TASK GOAL:
After dropping the pictures, give again exactly the lines of the data from its first line through the line with "Given: Click the softsync knob dial", which is included as well.

◆ ◆ ◆ ◆ ◆

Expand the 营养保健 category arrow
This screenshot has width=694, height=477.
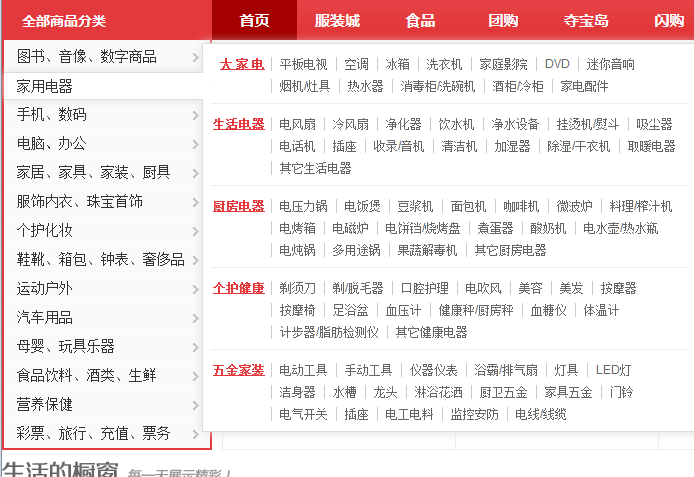[195, 405]
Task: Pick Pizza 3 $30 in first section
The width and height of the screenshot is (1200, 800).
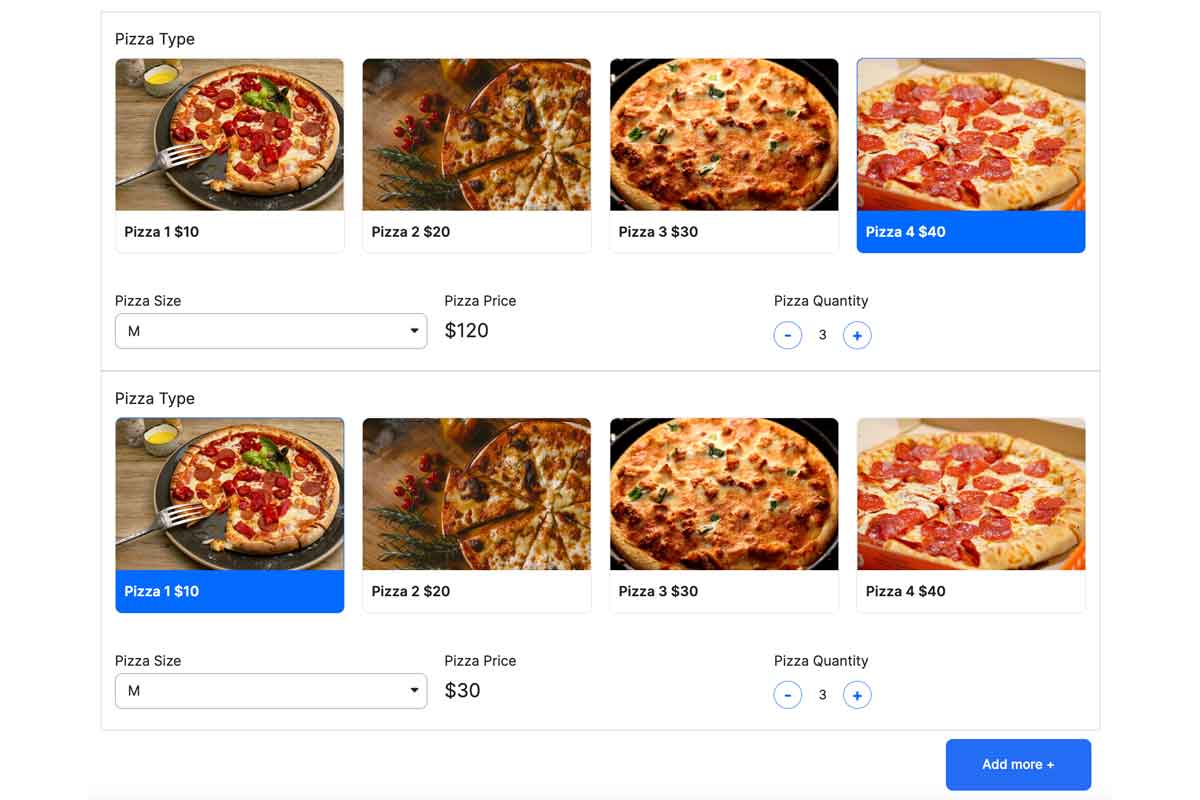Action: (724, 155)
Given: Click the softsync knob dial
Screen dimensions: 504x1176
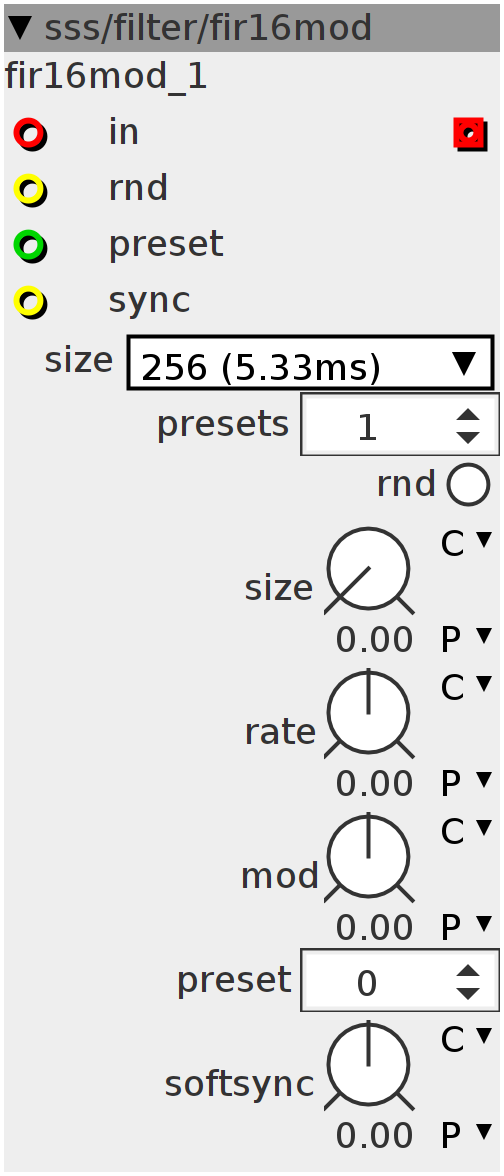Looking at the screenshot, I should 368,1066.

◆ ◆ ◆ ◆ ◆

WRITTEN SOLUTION:
Expand the 营养保健 category arrow
This screenshot has width=694, height=477.
[195, 405]
Task: Pick Pizza 3 $30 in first section
The width and height of the screenshot is (1200, 800).
Action: (724, 155)
Given: Click the softsync knob dial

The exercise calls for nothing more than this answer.